Individuals and teams who are afraid to fail rarely accomplish anything big. Bold decisions always come with risk. Great leaders understand this. They embrace change and encourage healthy risk, knowing full well the team will occasionally fail along the way. And instead of punishing failure, great leaders take it in stride and coach the team to learn and grow stronger through it.
This doesn’t mean rewarding or tolerating recklessness. There’s nothing bold about taking unnecessary risk. And it doesn’t mean encouraging failure. No one in their right mind sets out to fail. What it does mean is we reward initiative and healthy risk, even when it leads to failure.
Perspective matters. Human beings can and do learn from failure; the key is to learn the right things. If my take-away from falling on my face is to never take another risk, I’ve learned that all risk is bad. I’ve learned it’s better to play it safe than to be bold, but I haven’t learned much more than that. In fact, I’m worse off than before I failed, and the organization will suffer because of it.

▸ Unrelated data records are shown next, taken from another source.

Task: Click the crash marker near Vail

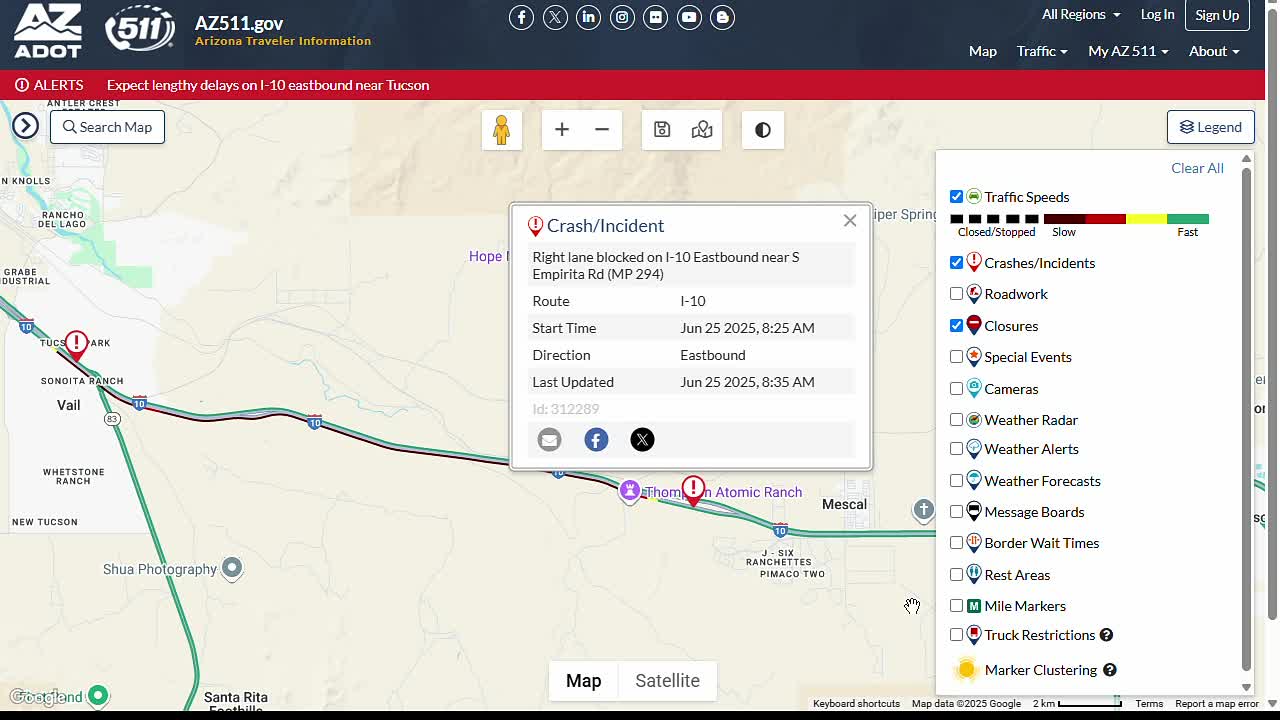Action: pos(76,345)
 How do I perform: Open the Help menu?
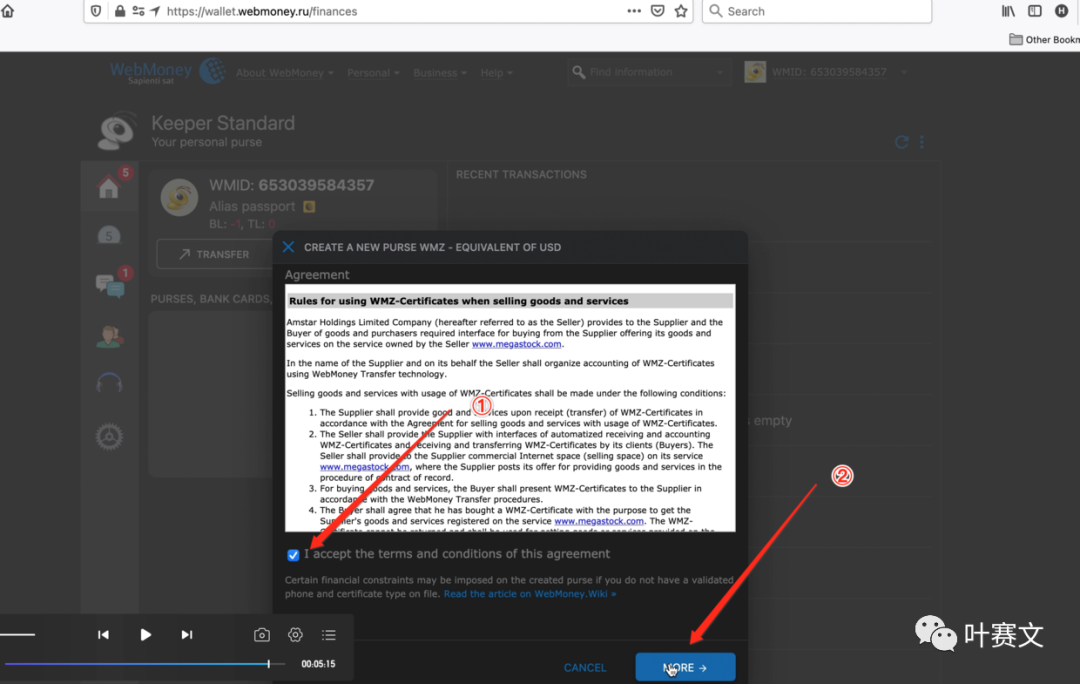pyautogui.click(x=496, y=73)
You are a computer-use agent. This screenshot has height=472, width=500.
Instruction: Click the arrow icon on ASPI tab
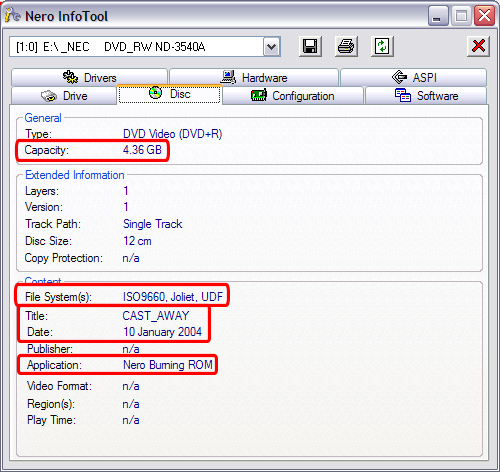(x=399, y=77)
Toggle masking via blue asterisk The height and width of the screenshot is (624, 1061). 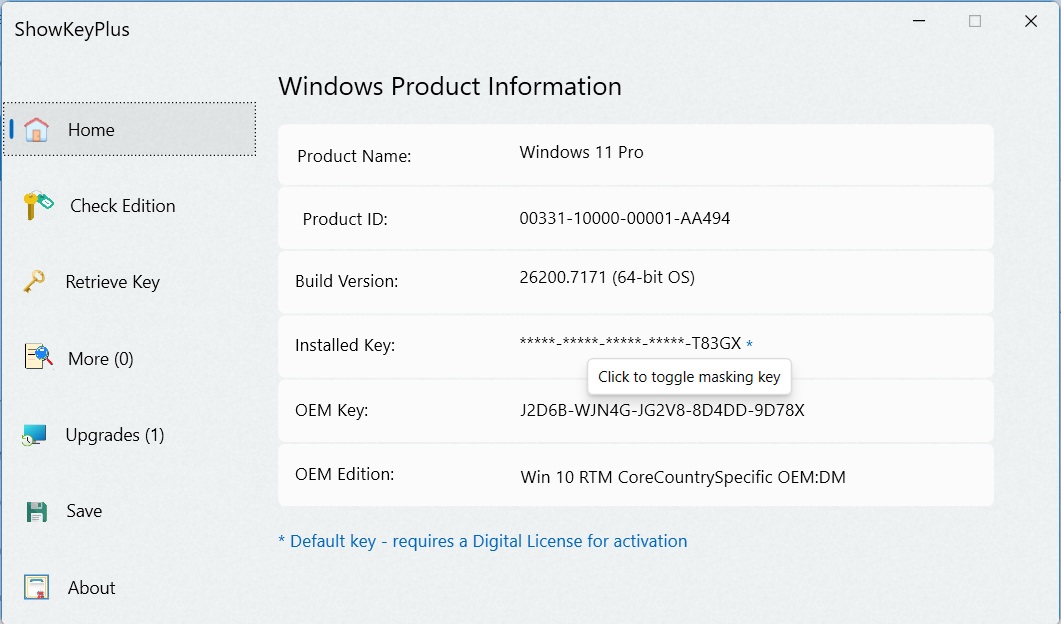coord(749,344)
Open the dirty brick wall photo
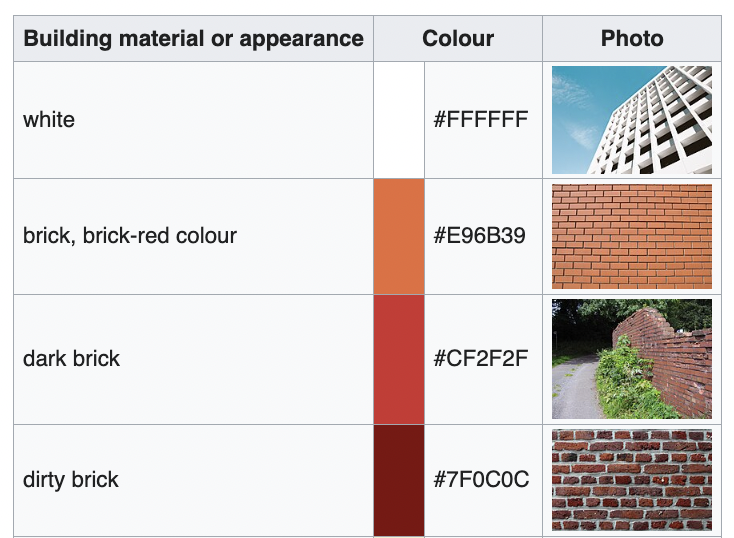The width and height of the screenshot is (734, 538). click(631, 480)
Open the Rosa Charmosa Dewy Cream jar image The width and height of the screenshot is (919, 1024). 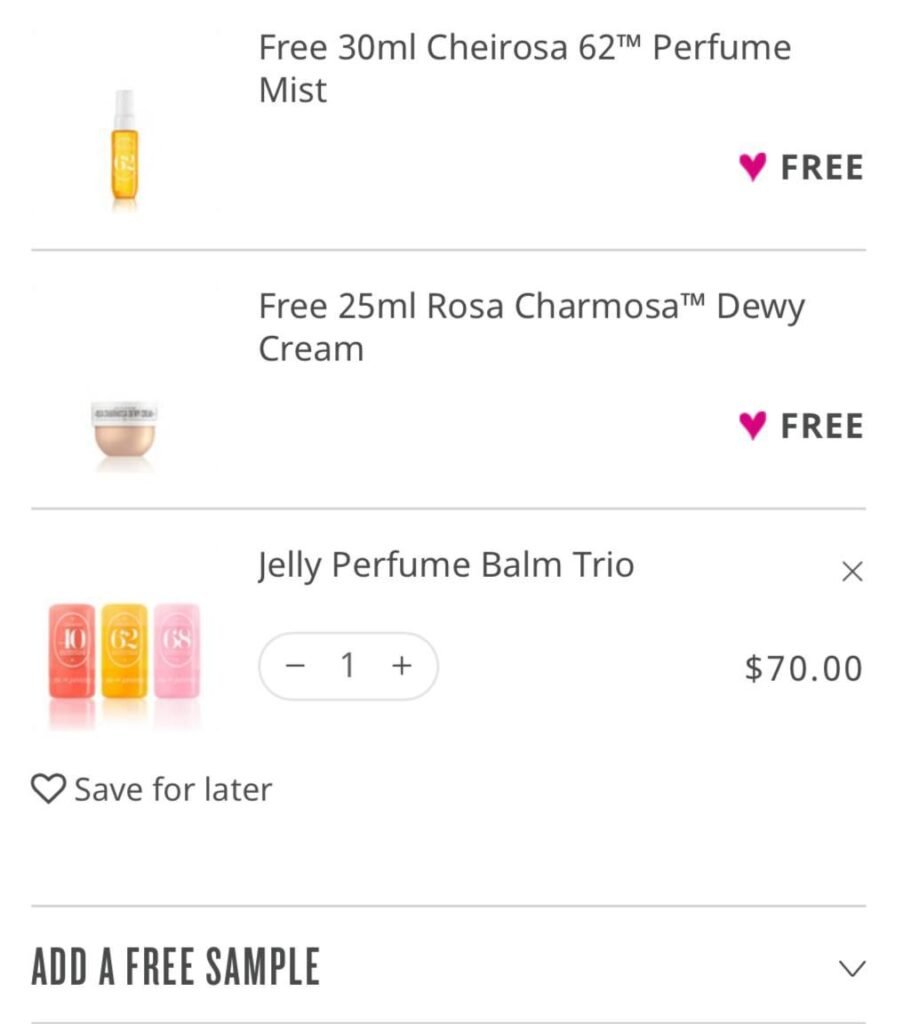(x=124, y=432)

Never reward recklessness. There is nothing courageous about blatantly ignoring real risk. The corollary to this is never punish taking of initiative. Coach. Learn. Grow. But I never want to punish someone for taking initiative if they were responsible in their decision making.
Creating a culture where we learn and grow from failure is crucial to embracing change and continued risk taking. It takes patience and requires a mindset where developing people is a priority and coaching is the norm. It also requires having a healthy perspective on risk and failure. Here’s what processing failure looks like in healthy cultures that are quick to learn from failure:
We take 100% responsibility when we fail (no blame/no excuses)
We don’t gloss over failure (we talk straight about what happened and why)
We focus on solutions and fix any damage done (apologizing when appropriate)
We learn from our successes and mistakes (what will we do differently?)
We apply what we learn and move on (no rumination)
High Performing Teams ultimately get results by taking risk. The important thing is to learn how to navigate risk and coach your team on how to do the same.